Broekhuizen: „Op het gebied van asiel heeft het Rijk de afgelopen dertig jaar alles voor het zeggen gehad. Pappen en nathouden, alles was financieel gestuurd. Kijk waar we nu staan.” Wat hem betreft bemoeit Den Haag zich voortaan alleen „op hoofdlijnen” met asiel, de rest moet aan de gemeenten worden overgelaten.

Wat de ondervraagde burgemeesters alle vier lastig vinden, is dat ze geen duidelijkheid krijgen over de capaciteitsproblemen bij COA en IND, een van de oorzaken van de opvangcrisis. Broekhuizen: „Als we over zes maanden weer nieuwe getallen krijgen, valt daar niet tegenop te boksen.”
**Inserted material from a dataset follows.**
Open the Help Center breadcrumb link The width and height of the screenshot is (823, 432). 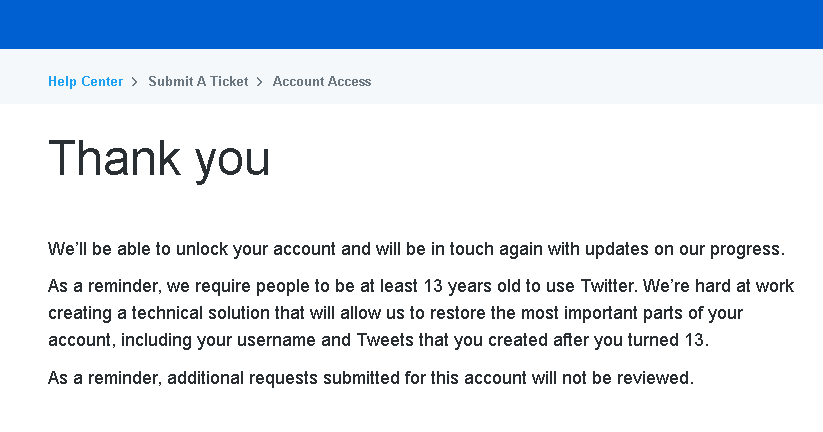pos(85,82)
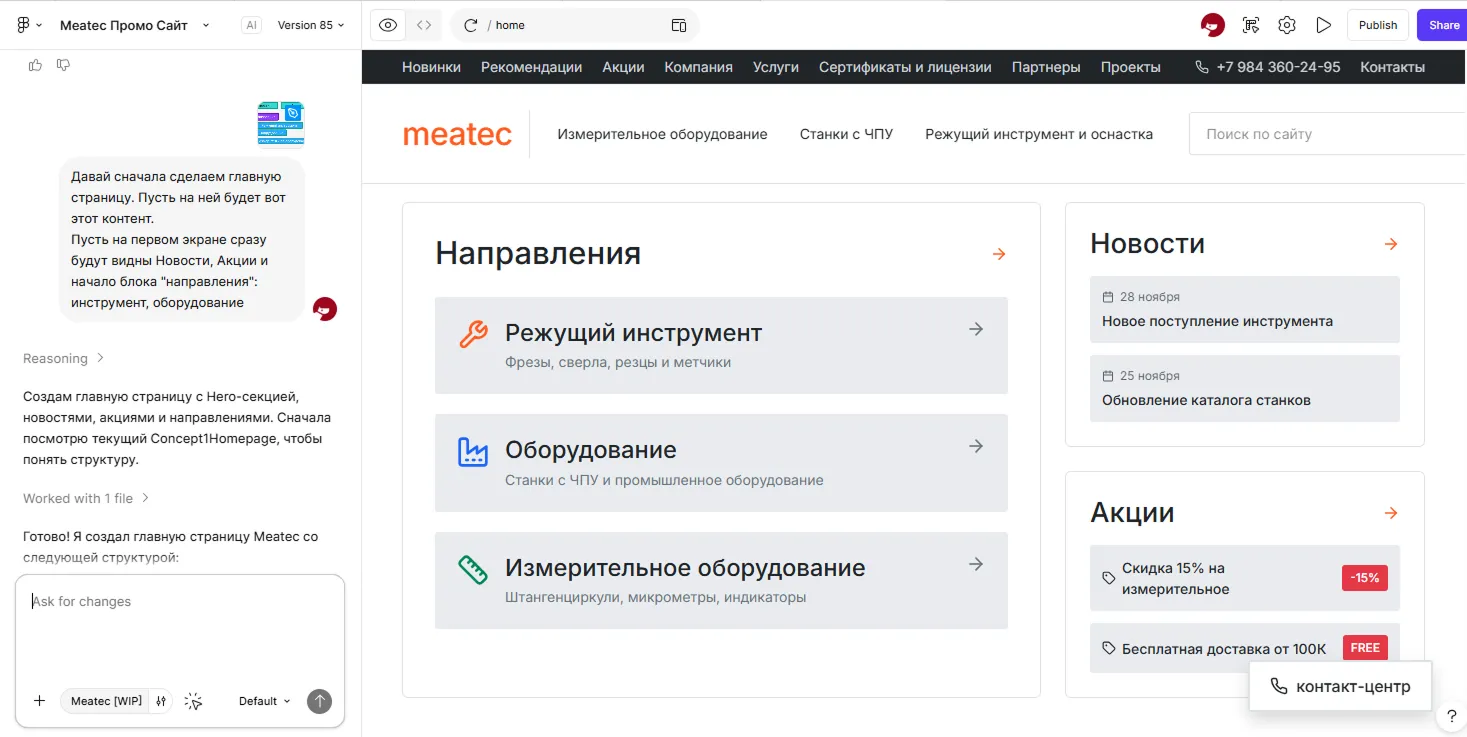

Bestemmingsplannen zijn niet zomaar gewijzigd en gemeenten volgen het liefst zorgvuldige trajecten voor zoveel mogelijk draagvlak onder hun inwoners. Gemeenten maken zich ook zorgen om sociale voorzieningen, zoals onderwijs en gezondheidszorg. In Terneuzen kampen ze, net als veel plekken in Nederland, met een tekort aan huisartsen. „Op dit moment krijgen we hulp van een gepensioneerde arts, een toevalstreffer, maar dat is natuurlijk geen basis”, zegt Van Merrienboer.

Geen stroom op de camping

Daar komt bij dat sommige regio’s te maken hebben met wachtlijsten voor aansluiting van nieuwe opvanglocaties op nutsvoorzieningen als water en elektra. Zo hoorde burgemeester Buma van een netbeheerder dat het een half jaar zou duren voor een camping op het stroomnet kon worden aangesloten. Stel dat de camping wel was doorgegaan als opvanglocatie, dan had hij nog steeds geen gezondheidszorg kunnen leveren. Want ook Friesland kampt met een tekort aan huisartsen. „Ik zie een ingewikkelde situatie richting 1 juli”, zegt Buma.

Om toch te voldoen aan de vraag voor de aankomende zomer 19.000 extra opvangplekken te creëren, moeten volgens hem de voorzieningen, dus ook huisartsenzorg, misschien worden verminderd. „Niet om af te schrikken, maar omdat we het anders niet redden.”